Maggie Jones March 6, 2021 - 7:13 pm

Kiernan, I’m so sorry that the chemo didn’t work. I’m incredibly hopeful about metabolic therapies – especially combined with deeper healing practices (crazy as it sounds, yoga, meditation and other forms of stress relief have been huge for me). Sending you love!

Ragnhild March 7, 2021 - 1:07 am

Hello 🙂
You are incredibly inspiring! I was wondering what kind of symptoms you were having before your diagnosis?
I wish you all the best.
Ragnhild

Maggie Jones March 7, 2021 - 1:09 am

You’re so kind! Thank you! I have the whole story of my diagnosis here https://cancerv.me/2019/10/15/one-year-the-first-anniversary-of-my-terminal-cancer-diagnosis/

Much love!

Deborah Dunster June 30, 2021 - 6:16 pm

Maggie Jones, you are a godsend! My husband was just diagnosed with multiple myeloma on top of recently dx heart failure and kidney disease. He’s interested in a metabolic approach (tricky with renal diet restrictions). Your practical advice is invaluable.

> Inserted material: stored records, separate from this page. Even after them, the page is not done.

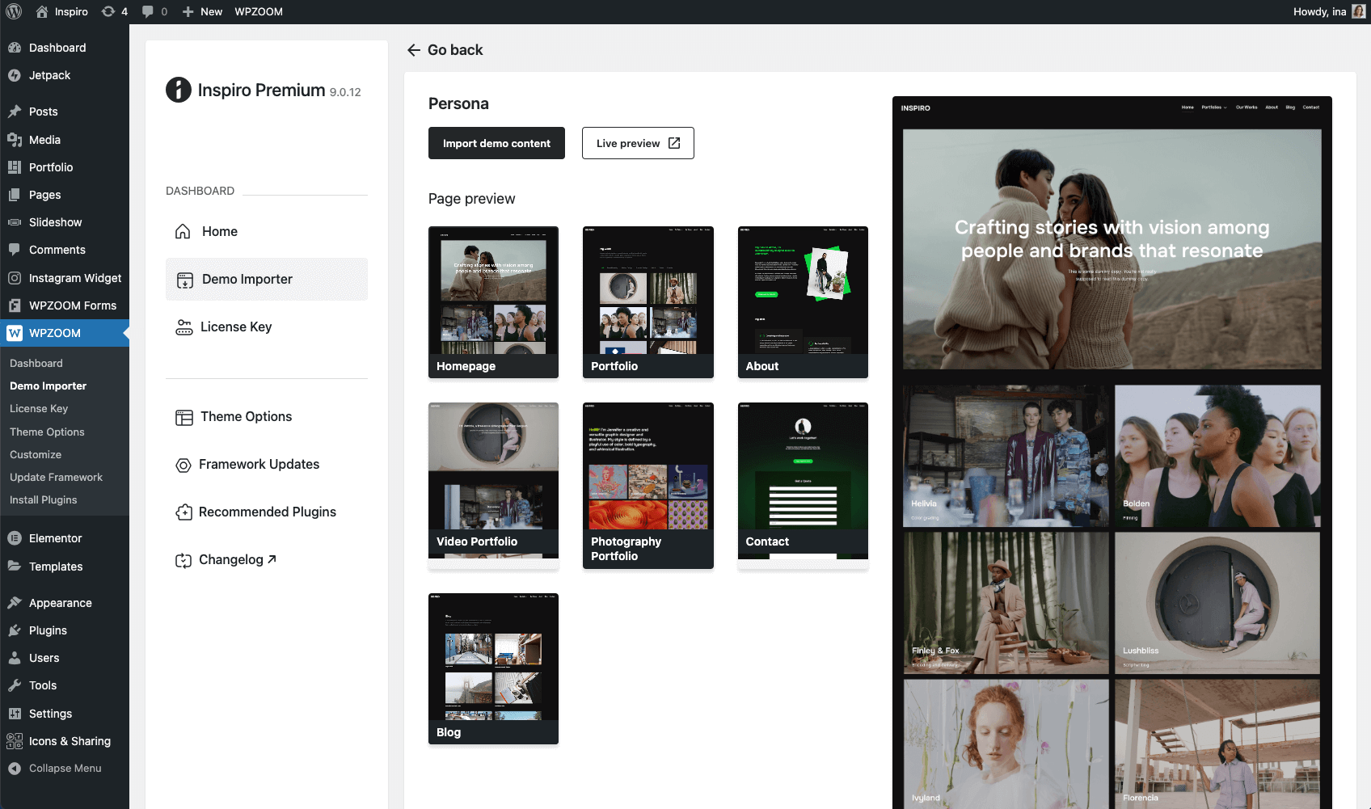Open Elementor in the admin sidebar
The width and height of the screenshot is (1371, 809).
point(55,538)
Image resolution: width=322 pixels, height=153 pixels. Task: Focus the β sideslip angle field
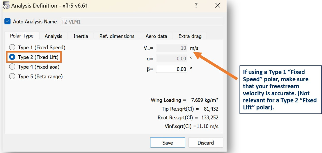(x=172, y=69)
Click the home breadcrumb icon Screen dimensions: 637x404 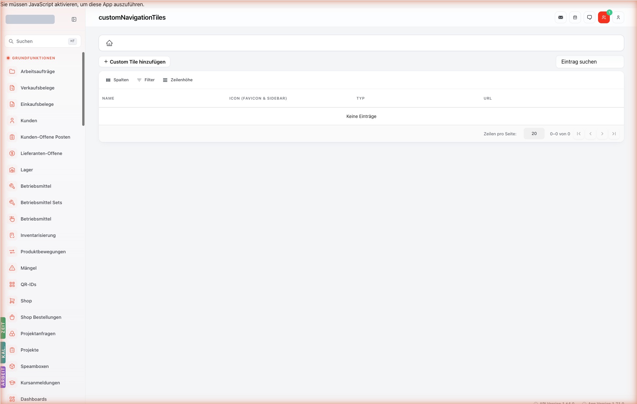109,43
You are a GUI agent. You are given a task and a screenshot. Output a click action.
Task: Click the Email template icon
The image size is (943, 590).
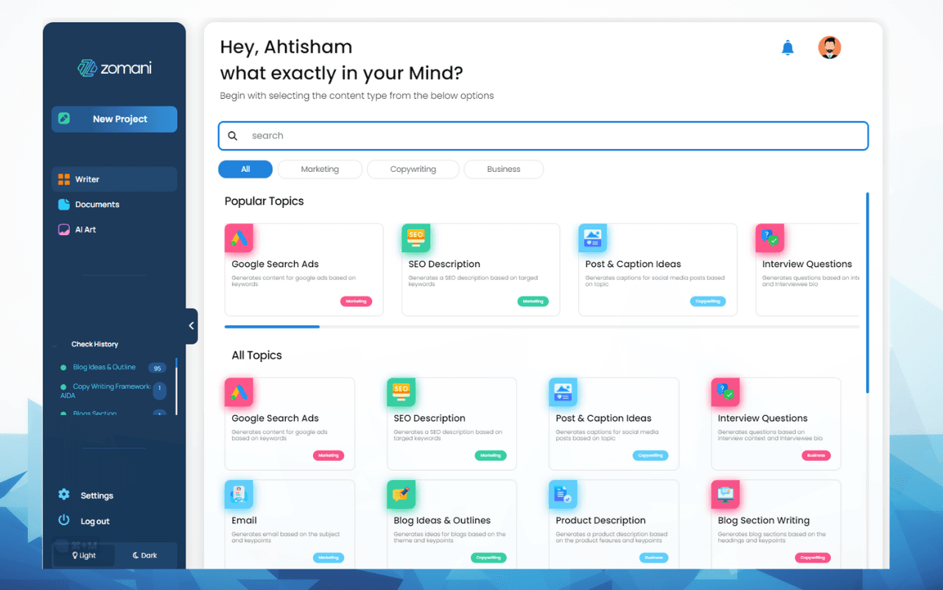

Maggie Jones July 1, 2021 - 8:39 pm

Hi Deborah, I so sorry to hear what you and your husband are going through! Still, it’s so encouraging that you’re looking at the metabolic approach. He’s lucky to have you to support him! Kidney disease can make keto for cancer tricky but a plant-based approach may be just what you need. Whatever it is, I know you’ll find it. Sending you both love and light!